■ THE TASK ■
Repeat every record exactly.

■ DATA RECORDS ■
────────

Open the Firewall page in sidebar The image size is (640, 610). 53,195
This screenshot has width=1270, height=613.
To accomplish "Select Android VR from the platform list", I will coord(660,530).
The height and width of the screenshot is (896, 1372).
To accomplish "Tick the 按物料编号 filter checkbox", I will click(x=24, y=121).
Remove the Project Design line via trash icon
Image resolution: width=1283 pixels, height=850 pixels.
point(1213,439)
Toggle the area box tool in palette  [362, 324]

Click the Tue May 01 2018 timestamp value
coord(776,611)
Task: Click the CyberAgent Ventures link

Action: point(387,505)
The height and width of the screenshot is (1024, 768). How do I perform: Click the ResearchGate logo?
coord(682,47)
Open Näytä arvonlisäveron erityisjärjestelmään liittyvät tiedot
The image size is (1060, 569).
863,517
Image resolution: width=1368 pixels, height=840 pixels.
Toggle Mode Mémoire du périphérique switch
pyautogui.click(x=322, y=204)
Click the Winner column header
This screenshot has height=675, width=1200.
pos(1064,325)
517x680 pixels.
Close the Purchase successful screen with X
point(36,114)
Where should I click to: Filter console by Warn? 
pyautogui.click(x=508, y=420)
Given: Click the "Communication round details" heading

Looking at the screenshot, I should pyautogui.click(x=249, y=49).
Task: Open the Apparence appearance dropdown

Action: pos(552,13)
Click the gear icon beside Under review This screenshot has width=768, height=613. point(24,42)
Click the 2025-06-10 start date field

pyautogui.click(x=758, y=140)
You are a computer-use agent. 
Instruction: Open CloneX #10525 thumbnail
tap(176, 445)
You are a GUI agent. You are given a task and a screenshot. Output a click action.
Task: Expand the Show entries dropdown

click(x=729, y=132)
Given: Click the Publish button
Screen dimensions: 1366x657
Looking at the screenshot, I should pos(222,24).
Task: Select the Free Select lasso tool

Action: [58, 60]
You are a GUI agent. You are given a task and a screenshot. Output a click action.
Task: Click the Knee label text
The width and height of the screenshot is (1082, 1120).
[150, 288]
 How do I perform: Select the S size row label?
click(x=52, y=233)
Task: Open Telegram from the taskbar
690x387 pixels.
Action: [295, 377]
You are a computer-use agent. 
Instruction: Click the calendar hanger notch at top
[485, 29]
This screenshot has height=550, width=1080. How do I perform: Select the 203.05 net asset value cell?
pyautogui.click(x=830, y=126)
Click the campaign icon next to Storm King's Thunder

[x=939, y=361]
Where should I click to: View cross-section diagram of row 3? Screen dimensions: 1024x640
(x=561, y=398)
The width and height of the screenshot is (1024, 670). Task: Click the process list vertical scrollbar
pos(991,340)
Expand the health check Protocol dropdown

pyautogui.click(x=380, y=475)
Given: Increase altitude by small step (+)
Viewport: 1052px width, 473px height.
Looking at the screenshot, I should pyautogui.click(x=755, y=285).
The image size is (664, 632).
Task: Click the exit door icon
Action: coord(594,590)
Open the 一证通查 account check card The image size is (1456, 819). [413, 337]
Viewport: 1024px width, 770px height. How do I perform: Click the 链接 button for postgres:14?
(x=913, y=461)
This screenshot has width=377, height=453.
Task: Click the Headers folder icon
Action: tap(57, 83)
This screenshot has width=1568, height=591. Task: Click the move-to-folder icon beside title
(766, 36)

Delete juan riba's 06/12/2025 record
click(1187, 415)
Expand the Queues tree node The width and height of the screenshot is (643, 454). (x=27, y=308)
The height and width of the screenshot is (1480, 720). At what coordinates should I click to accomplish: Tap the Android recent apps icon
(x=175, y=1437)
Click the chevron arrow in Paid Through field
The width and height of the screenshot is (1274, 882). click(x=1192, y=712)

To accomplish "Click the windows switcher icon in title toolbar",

────────

■ EXERCISE SOLUTION ■
Open the Firewall page in sidebar The image size is (640, 610). 53,195
This screenshot has width=1270, height=613.
To accomplish "Select Android VR from the platform list", I will coord(660,530).
The height and width of the screenshot is (896, 1372).
To accomplish "Tick the 按物料编号 filter checkbox", I will click(x=24, y=121).
Remove the Project Design line via trash icon
Image resolution: width=1283 pixels, height=850 pixels.
point(1213,439)
Toggle the area box tool in palette  [362, 324]

Click the Tue May 01 2018 timestamp value
coord(776,611)
Task: Click the CyberAgent Ventures link

Action: point(387,505)
The height and width of the screenshot is (1024, 768). How do I perform: Click the ResearchGate logo?
coord(682,47)
Open Näytä arvonlisäveron erityisjärjestelmään liittyvät tiedot
The image size is (1060, 569).
863,517
Image resolution: width=1368 pixels, height=840 pixels.
Toggle Mode Mémoire du périphérique switch
pyautogui.click(x=322, y=204)
Click the Winner column header
This screenshot has height=675, width=1200.
pos(1064,325)
517x680 pixels.
Close the Purchase successful screen with X
point(36,114)
Where should I click to: Filter console by Warn? 
pyautogui.click(x=508, y=420)
Given: Click the "Communication round details" heading

Looking at the screenshot, I should pyautogui.click(x=249, y=49).
Task: Open the Apparence appearance dropdown

Action: pos(552,13)
Click the gear icon beside Under review This screenshot has width=768, height=613. point(24,42)
Click the 2025-06-10 start date field

pyautogui.click(x=758, y=140)
You are a computer-use agent. 
Instruction: Open CloneX #10525 thumbnail
tap(176, 445)
You are a GUI agent. You are given a task and a screenshot. Output a click action.
Task: Expand the Show entries dropdown

click(x=729, y=132)
Given: Click the Publish button
Screen dimensions: 1366x657
Looking at the screenshot, I should pos(222,24).
Task: Select the Free Select lasso tool

Action: [58, 60]
You are a GUI agent. You are given a task and a screenshot. Output a click action.
Task: Click the Knee label text
The width and height of the screenshot is (1082, 1120).
[150, 288]
 How do I perform: Select the S size row label?
click(x=52, y=233)
Task: Open Telegram from the taskbar
690x387 pixels.
Action: [295, 377]
You are a computer-use agent. 
Instruction: Click the calendar hanger notch at top
[485, 29]
This screenshot has height=550, width=1080. How do I perform: Select the 203.05 net asset value cell?
pyautogui.click(x=830, y=126)
Click the campaign icon next to Storm King's Thunder

[x=939, y=361]
Where should I click to: View cross-section diagram of row 3? Screen dimensions: 1024x640
(x=561, y=398)
The width and height of the screenshot is (1024, 670). Task: Click the process list vertical scrollbar
pos(991,340)
Expand the health check Protocol dropdown

pyautogui.click(x=380, y=475)
Given: Increase altitude by small step (+)
Viewport: 1052px width, 473px height.
Looking at the screenshot, I should pyautogui.click(x=755, y=285).
The image size is (664, 632).
Task: Click the exit door icon
Action: coord(594,590)
Open the 一证通查 account check card The image size is (1456, 819). [413, 337]
Viewport: 1024px width, 770px height. How do I perform: Click the 链接 button for postgres:14?
(x=913, y=461)
This screenshot has width=377, height=453.
Task: Click the Headers folder icon
Action: tap(57, 83)
This screenshot has width=1568, height=591. Task: Click the move-to-folder icon beside title
(766, 36)

Delete juan riba's 06/12/2025 record
click(1187, 415)
Expand the Queues tree node The width and height of the screenshot is (643, 454). (x=27, y=308)
The height and width of the screenshot is (1480, 720). At what coordinates should I click to accomplish: Tap the Android recent apps icon
(x=175, y=1437)
Click the chevron arrow in Paid Through field
The width and height of the screenshot is (1274, 882). click(x=1192, y=712)

To accomplish "Click the windows switcher icon in title toolbar",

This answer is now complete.